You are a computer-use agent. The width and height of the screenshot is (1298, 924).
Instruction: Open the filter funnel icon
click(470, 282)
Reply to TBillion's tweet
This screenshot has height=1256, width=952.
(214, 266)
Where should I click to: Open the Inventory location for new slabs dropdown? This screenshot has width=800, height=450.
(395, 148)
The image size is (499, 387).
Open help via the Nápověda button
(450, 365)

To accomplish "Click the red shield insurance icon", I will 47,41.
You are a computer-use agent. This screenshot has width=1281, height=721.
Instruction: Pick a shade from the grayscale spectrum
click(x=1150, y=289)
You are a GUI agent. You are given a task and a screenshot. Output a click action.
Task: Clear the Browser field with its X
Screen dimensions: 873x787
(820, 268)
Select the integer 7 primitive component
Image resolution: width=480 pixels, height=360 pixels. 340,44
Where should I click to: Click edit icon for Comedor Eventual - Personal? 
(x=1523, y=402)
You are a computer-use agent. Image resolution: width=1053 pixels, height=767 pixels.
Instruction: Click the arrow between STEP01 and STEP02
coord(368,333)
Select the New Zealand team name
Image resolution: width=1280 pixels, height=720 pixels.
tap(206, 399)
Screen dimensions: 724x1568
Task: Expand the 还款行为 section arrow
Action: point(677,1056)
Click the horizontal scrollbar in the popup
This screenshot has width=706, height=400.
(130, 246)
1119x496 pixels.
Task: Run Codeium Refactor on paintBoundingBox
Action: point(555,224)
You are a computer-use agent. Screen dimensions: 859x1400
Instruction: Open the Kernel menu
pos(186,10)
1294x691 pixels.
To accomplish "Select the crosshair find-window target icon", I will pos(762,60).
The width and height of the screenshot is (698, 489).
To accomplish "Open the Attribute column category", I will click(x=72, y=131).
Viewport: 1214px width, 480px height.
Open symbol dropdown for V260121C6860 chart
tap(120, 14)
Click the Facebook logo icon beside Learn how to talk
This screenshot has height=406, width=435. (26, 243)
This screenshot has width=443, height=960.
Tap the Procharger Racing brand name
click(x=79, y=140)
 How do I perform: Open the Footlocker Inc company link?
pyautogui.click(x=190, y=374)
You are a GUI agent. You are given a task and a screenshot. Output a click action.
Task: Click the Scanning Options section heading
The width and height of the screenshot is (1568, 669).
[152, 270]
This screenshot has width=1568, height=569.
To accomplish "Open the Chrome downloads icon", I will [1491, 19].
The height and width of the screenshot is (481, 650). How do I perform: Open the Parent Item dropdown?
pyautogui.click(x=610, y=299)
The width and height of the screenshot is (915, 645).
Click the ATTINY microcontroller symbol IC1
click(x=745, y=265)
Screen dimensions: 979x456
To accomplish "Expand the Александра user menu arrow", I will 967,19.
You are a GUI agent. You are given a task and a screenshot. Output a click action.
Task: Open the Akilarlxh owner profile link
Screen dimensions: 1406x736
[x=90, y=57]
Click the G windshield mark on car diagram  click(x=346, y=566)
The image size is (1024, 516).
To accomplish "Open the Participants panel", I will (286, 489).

**Directions**
The answer must be the data above, repeated exactly as it stands.

**Answer area**
You are a computer-use agent. The width and height of the screenshot is (1298, 924).
Instruction: Open the filter funnel icon
click(470, 282)
Reply to TBillion's tweet
This screenshot has height=1256, width=952.
(214, 266)
Where should I click to: Open the Inventory location for new slabs dropdown? This screenshot has width=800, height=450.
(395, 148)
The image size is (499, 387).
Open help via the Nápověda button
(450, 365)

To accomplish "Click the red shield insurance icon", I will 47,41.
You are a computer-use agent. This screenshot has width=1281, height=721.
Instruction: Pick a shade from the grayscale spectrum
click(x=1150, y=289)
You are a GUI agent. You are given a task and a screenshot. Output a click action.
Task: Clear the Browser field with its X
Screen dimensions: 873x787
(820, 268)
Select the integer 7 primitive component
Image resolution: width=480 pixels, height=360 pixels. 340,44
Where should I click to: Click edit icon for Comedor Eventual - Personal? 
(x=1523, y=402)
You are a computer-use agent. Image resolution: width=1053 pixels, height=767 pixels.
Instruction: Click the arrow between STEP01 and STEP02
coord(368,333)
Select the New Zealand team name
Image resolution: width=1280 pixels, height=720 pixels.
tap(206, 399)
Screen dimensions: 724x1568
Task: Expand the 还款行为 section arrow
Action: point(677,1056)
Click the horizontal scrollbar in the popup
This screenshot has width=706, height=400.
(130, 246)
1119x496 pixels.
Task: Run Codeium Refactor on paintBoundingBox
Action: point(555,224)
You are a computer-use agent. Screen dimensions: 859x1400
Instruction: Open the Kernel menu
pos(186,10)
1294x691 pixels.
To accomplish "Select the crosshair find-window target icon", I will pos(762,60).
The width and height of the screenshot is (698, 489).
To accomplish "Open the Attribute column category", I will click(x=72, y=131).
Viewport: 1214px width, 480px height.
Open symbol dropdown for V260121C6860 chart
tap(120, 14)
Click the Facebook logo icon beside Learn how to talk
This screenshot has height=406, width=435. (26, 243)
This screenshot has width=443, height=960.
Tap the Procharger Racing brand name
click(x=79, y=140)
 How do I perform: Open the Footlocker Inc company link?
pyautogui.click(x=190, y=374)
You are a GUI agent. You are given a task and a screenshot. Output a click action.
Task: Click the Scanning Options section heading
The width and height of the screenshot is (1568, 669).
[152, 270]
This screenshot has width=1568, height=569.
To accomplish "Open the Chrome downloads icon", I will [1491, 19].
The height and width of the screenshot is (481, 650). How do I perform: Open the Parent Item dropdown?
pyautogui.click(x=610, y=299)
The width and height of the screenshot is (915, 645).
Click the ATTINY microcontroller symbol IC1
click(x=745, y=265)
Screen dimensions: 979x456
To accomplish "Expand the Александра user menu arrow", I will 967,19.
You are a GUI agent. You are given a task and a screenshot. Output a click action.
Task: Open the Akilarlxh owner profile link
Screen dimensions: 1406x736
[x=90, y=57]
Click the G windshield mark on car diagram  click(x=346, y=566)
The image size is (1024, 516).
To accomplish "Open the Participants panel", I will (286, 489).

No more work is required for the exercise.